▶ **Exercise aim**: Leave out all pictures. Extract exactly the lines from the one containing "This screenshot has height=534, width=686." through the end of the data.

Stored data entries
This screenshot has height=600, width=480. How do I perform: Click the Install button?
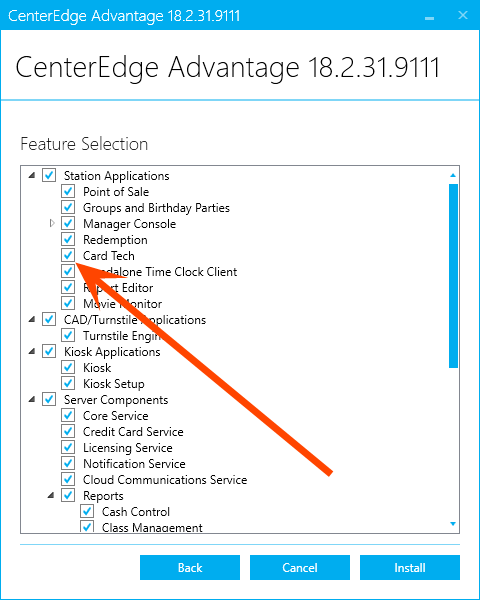pos(410,567)
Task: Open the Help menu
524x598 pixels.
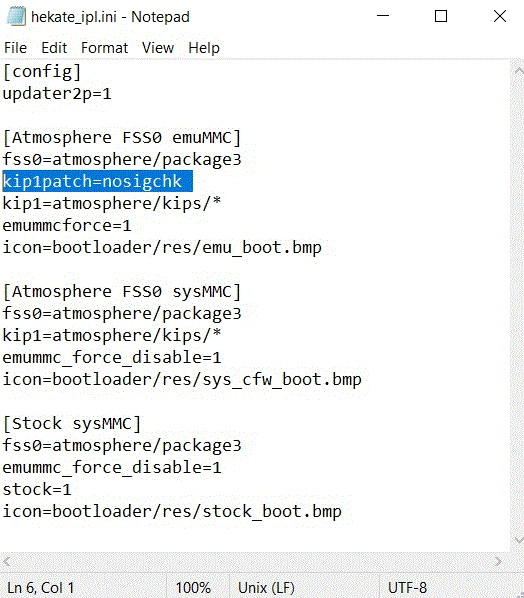Action: coord(204,48)
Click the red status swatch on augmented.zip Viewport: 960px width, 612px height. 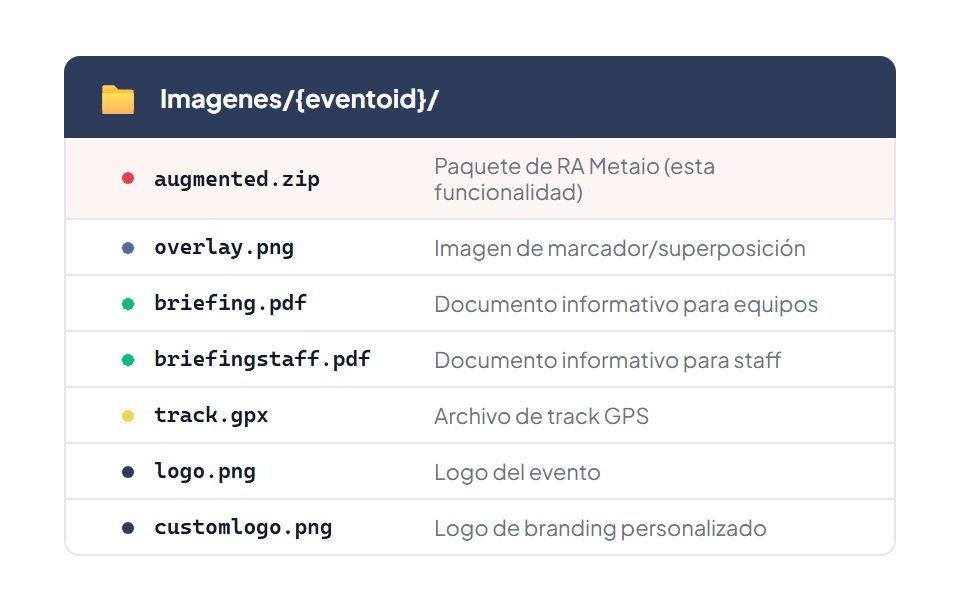(124, 178)
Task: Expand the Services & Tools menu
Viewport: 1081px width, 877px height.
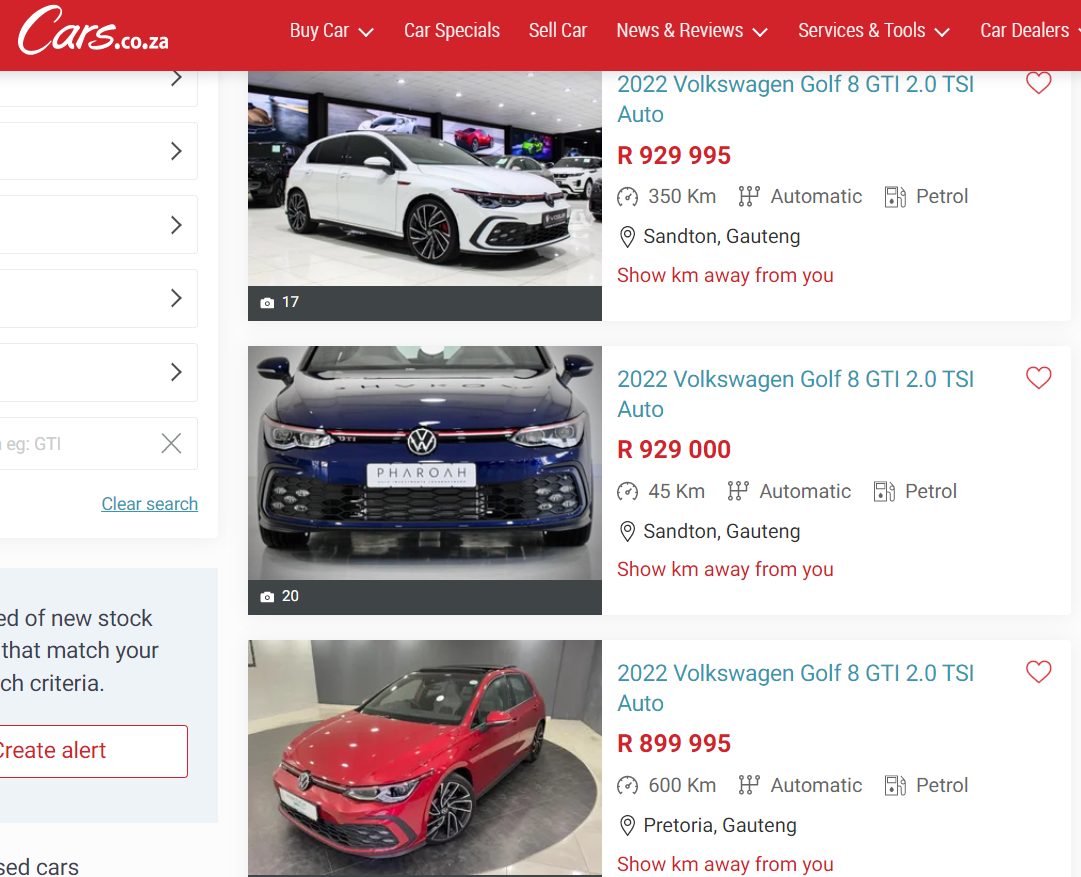Action: (873, 31)
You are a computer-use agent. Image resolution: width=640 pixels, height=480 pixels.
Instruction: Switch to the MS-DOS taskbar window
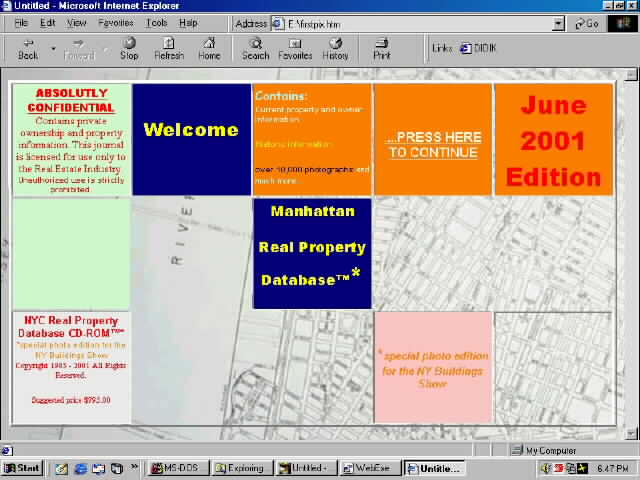tap(175, 468)
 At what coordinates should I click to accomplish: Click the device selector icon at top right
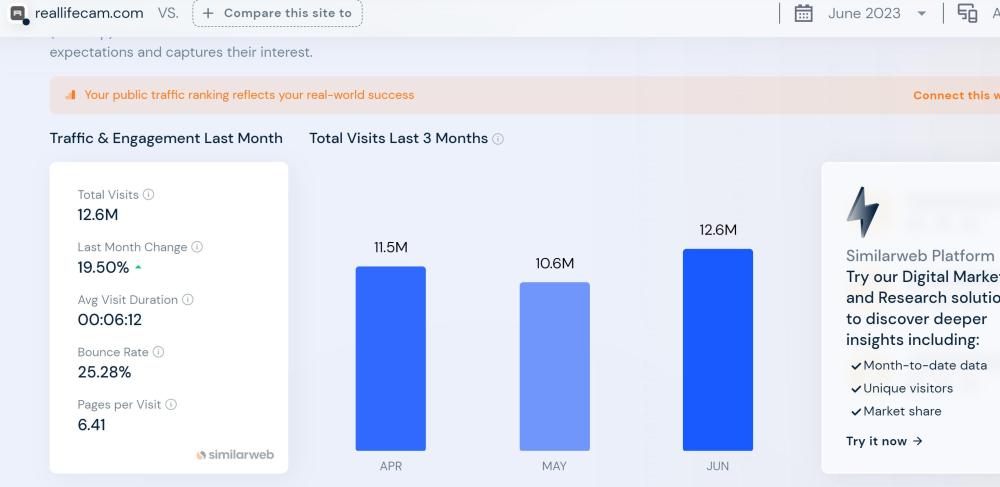pos(967,13)
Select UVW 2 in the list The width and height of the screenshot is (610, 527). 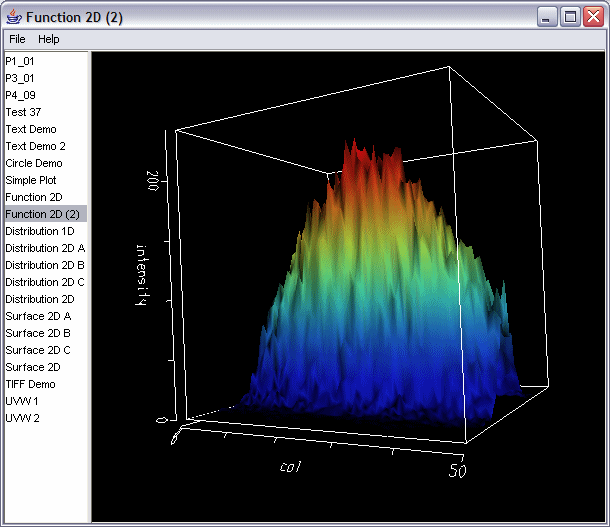click(x=22, y=418)
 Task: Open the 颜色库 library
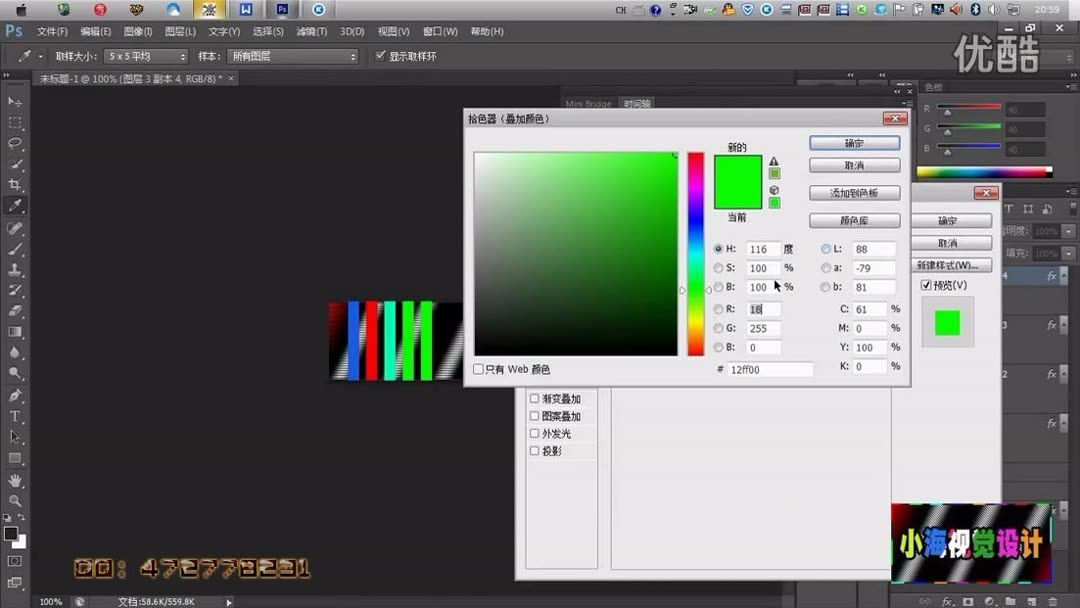853,220
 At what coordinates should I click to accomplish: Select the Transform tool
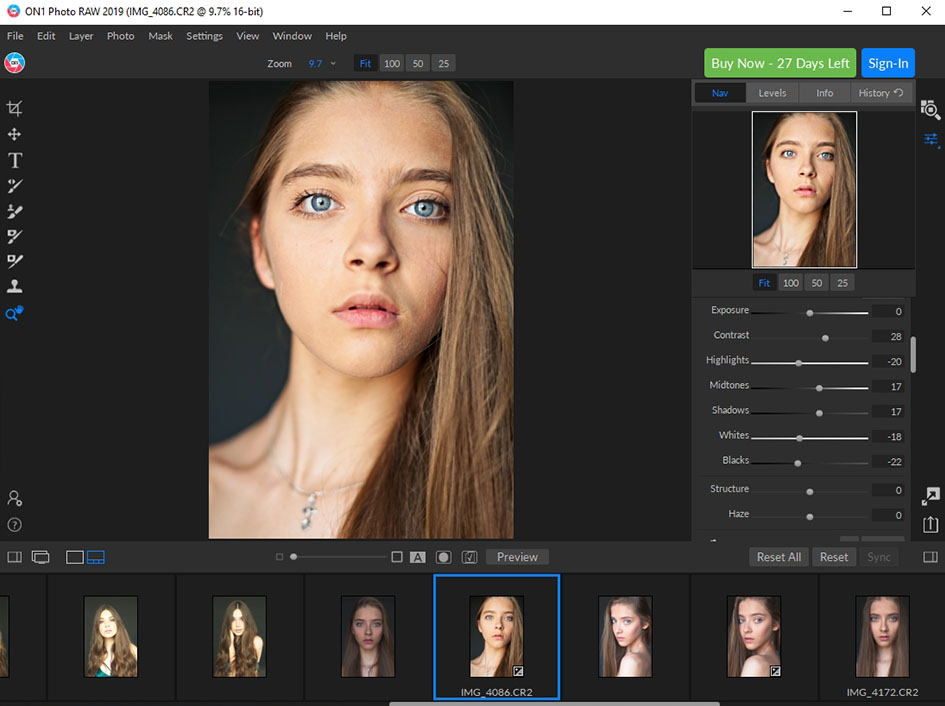[14, 134]
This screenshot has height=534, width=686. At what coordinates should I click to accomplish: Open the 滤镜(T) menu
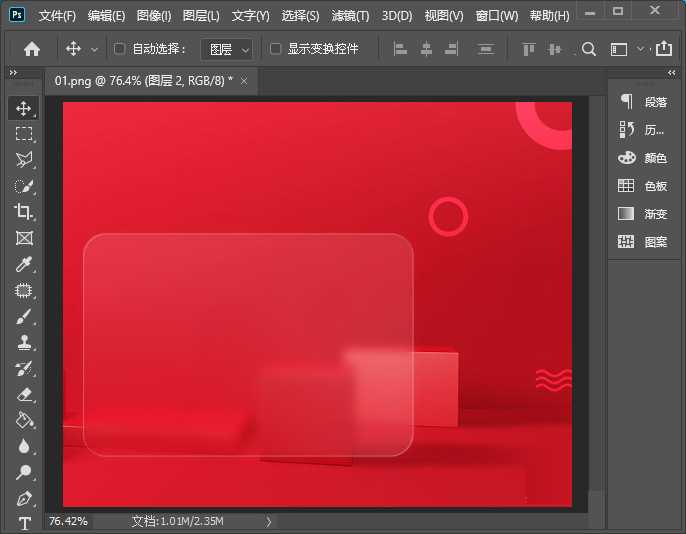(350, 16)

▶ **Task result**:
This screenshot has height=534, width=686. At what coordinates should I click to accomplish: Open the 滤镜(T) menu
(350, 16)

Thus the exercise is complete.